▶ What you will do: Copy out the data below without changes, from the line containing "effective [1027, 911]" to the line containing "Berkeley [386, 229]", including both of those lines.

▶ Records for processing:
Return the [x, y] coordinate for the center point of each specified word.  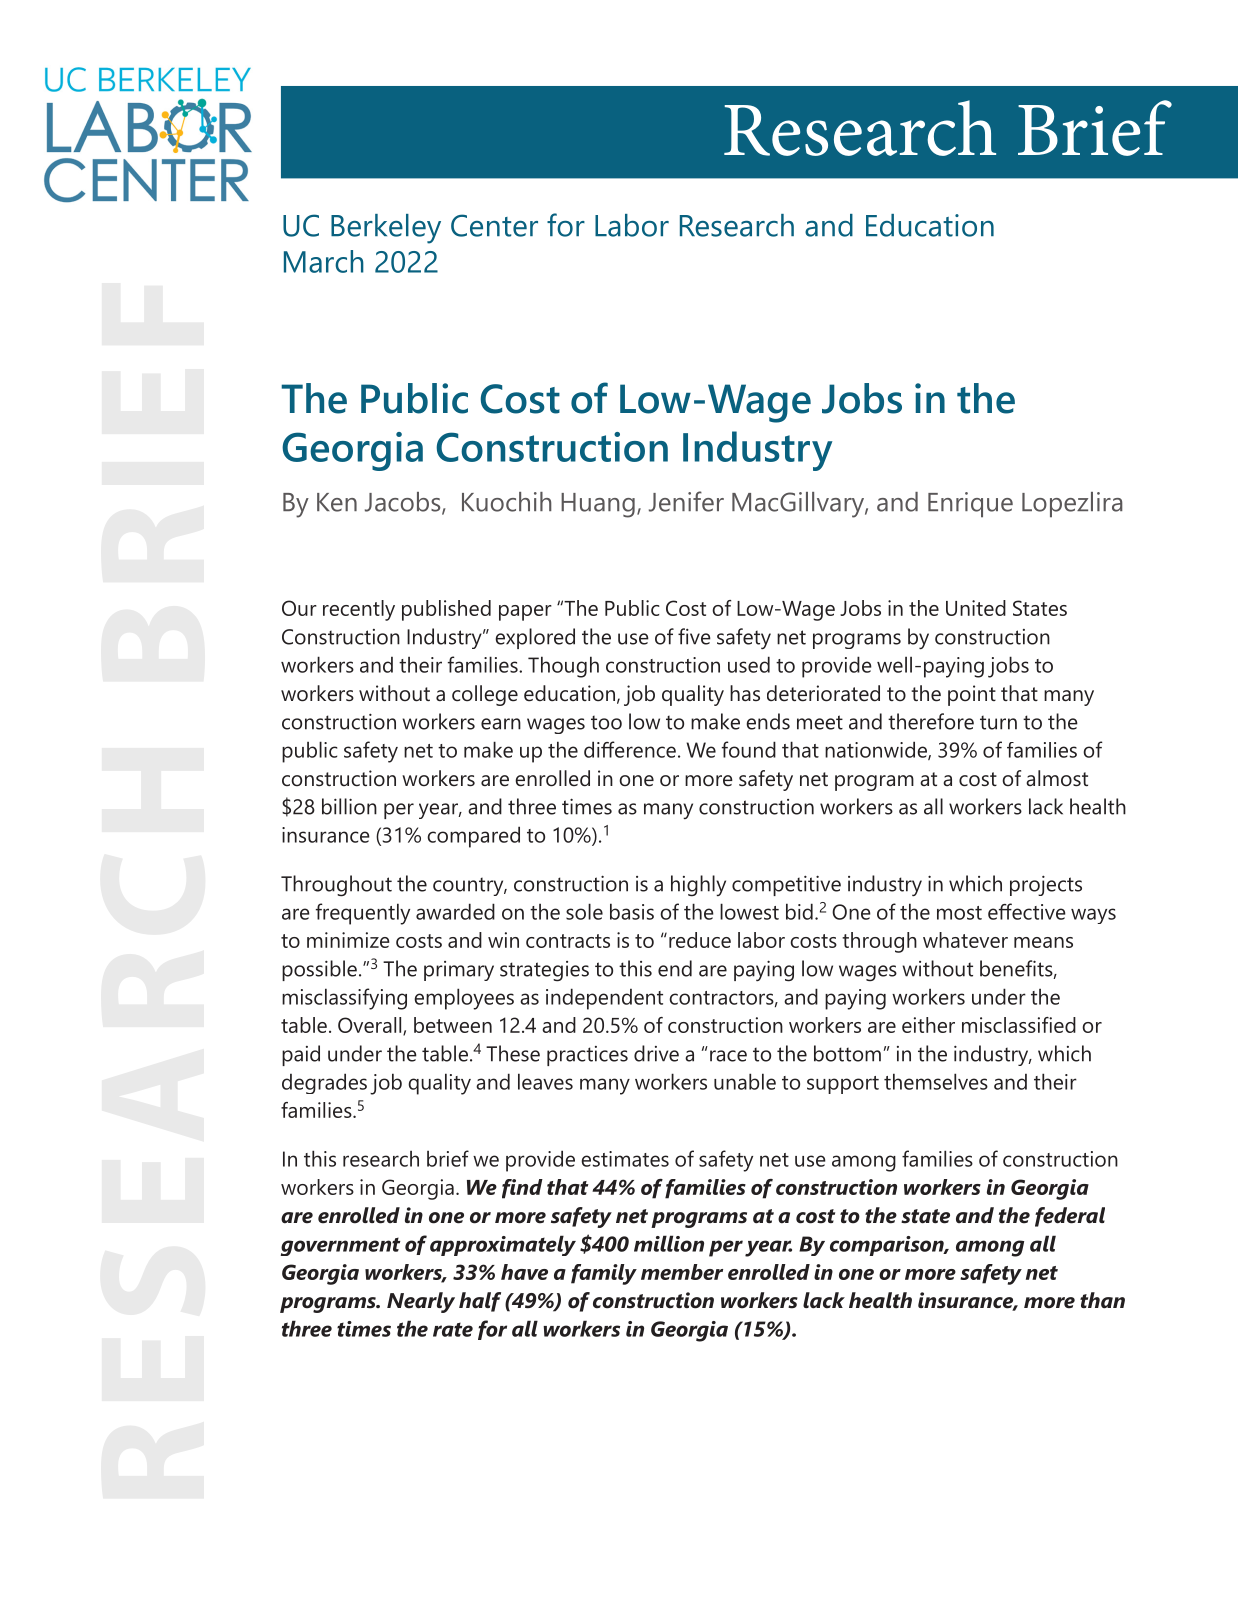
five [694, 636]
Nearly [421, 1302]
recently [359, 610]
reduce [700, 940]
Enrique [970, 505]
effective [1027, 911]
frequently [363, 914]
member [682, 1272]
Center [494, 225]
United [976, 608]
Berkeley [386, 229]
...
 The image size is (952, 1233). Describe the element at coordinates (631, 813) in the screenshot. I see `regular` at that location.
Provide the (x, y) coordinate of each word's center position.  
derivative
---
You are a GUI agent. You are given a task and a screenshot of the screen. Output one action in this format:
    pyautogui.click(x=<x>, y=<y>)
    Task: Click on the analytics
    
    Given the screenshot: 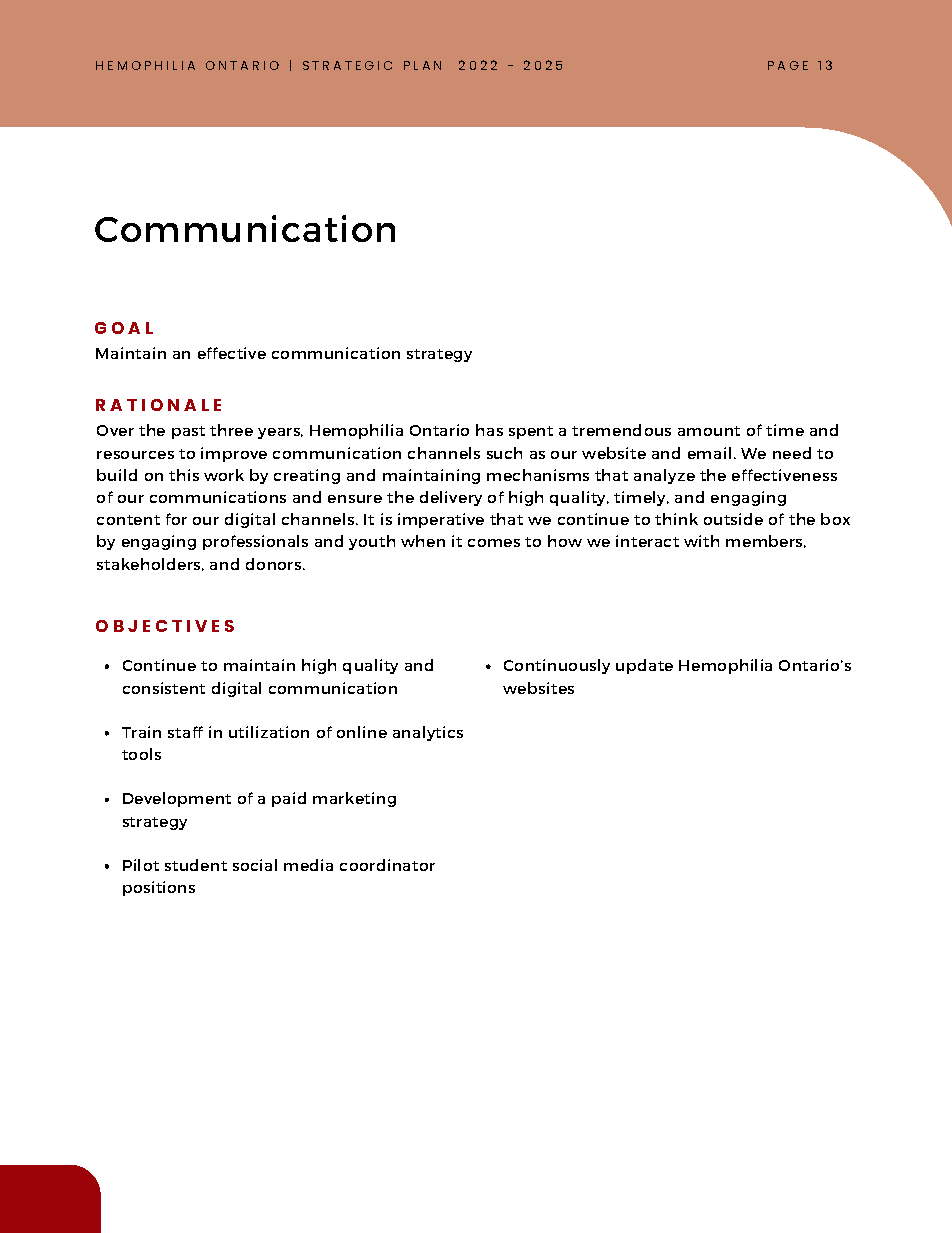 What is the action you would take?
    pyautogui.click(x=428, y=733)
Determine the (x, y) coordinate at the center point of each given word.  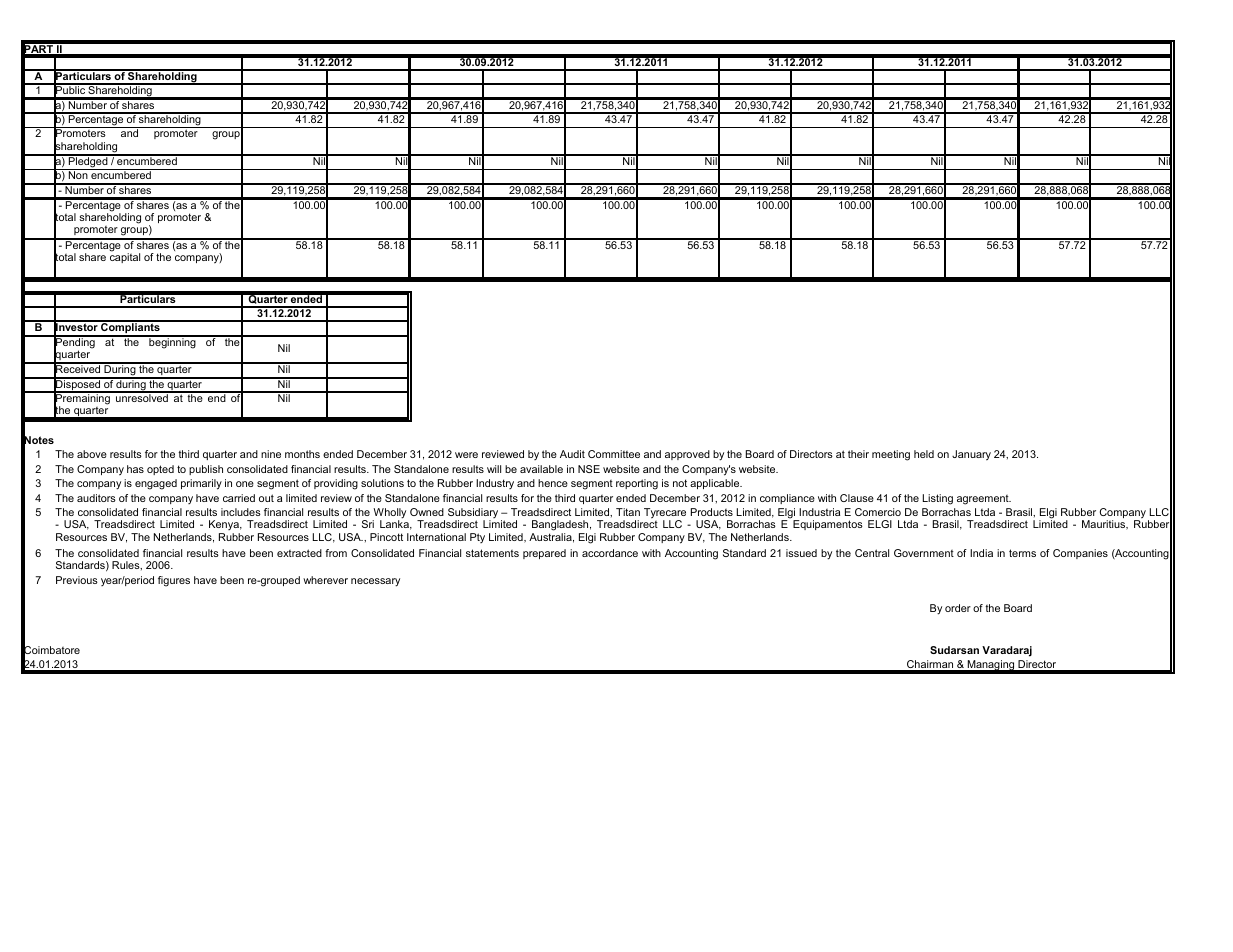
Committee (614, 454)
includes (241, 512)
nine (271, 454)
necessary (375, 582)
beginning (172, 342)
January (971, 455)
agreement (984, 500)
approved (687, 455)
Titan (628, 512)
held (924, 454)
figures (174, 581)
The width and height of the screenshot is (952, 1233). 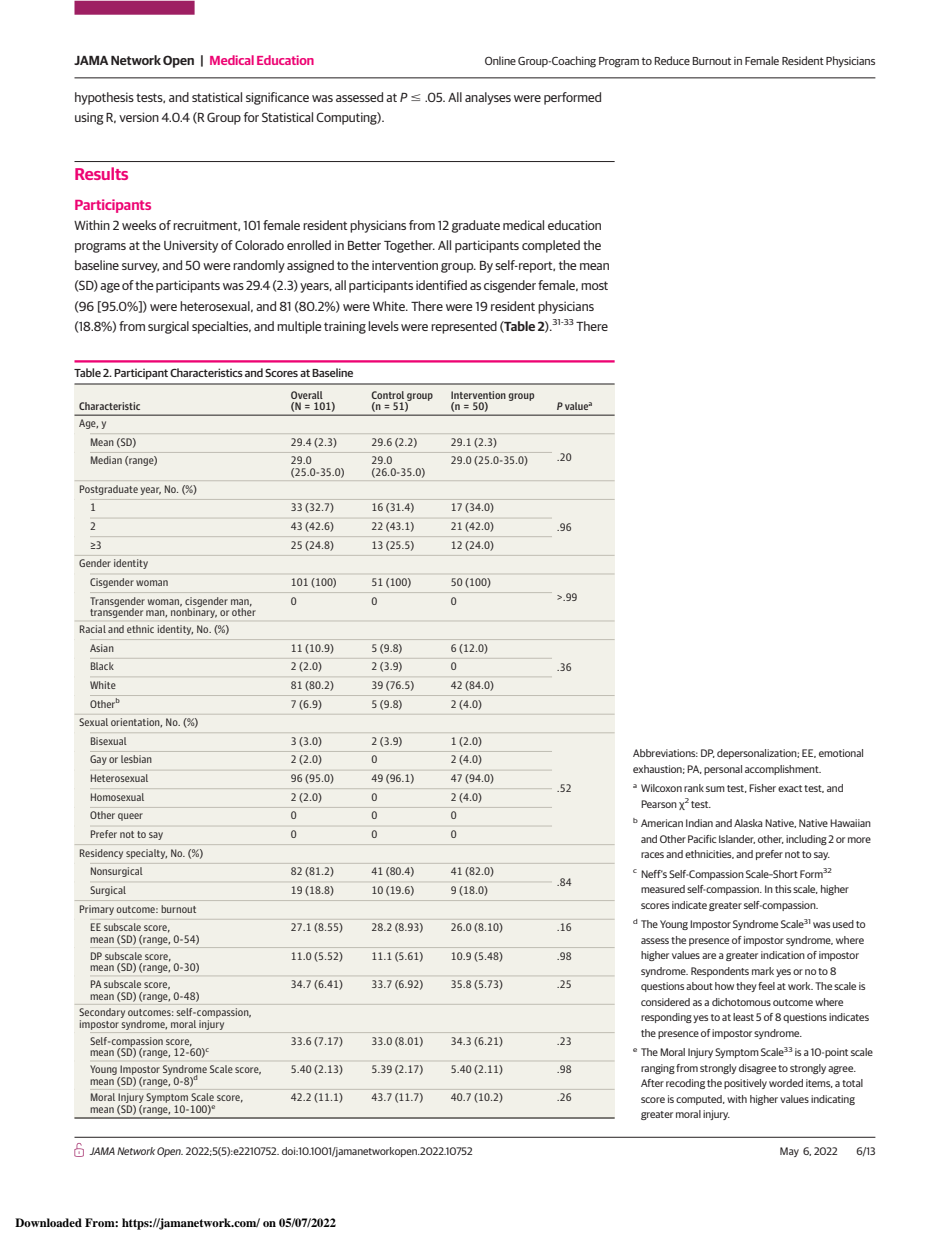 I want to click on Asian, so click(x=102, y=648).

▶ Response:
effective [1027, 911]
frequently [363, 914]
member [682, 1272]
Center [494, 225]
United [976, 608]
Berkeley [386, 229]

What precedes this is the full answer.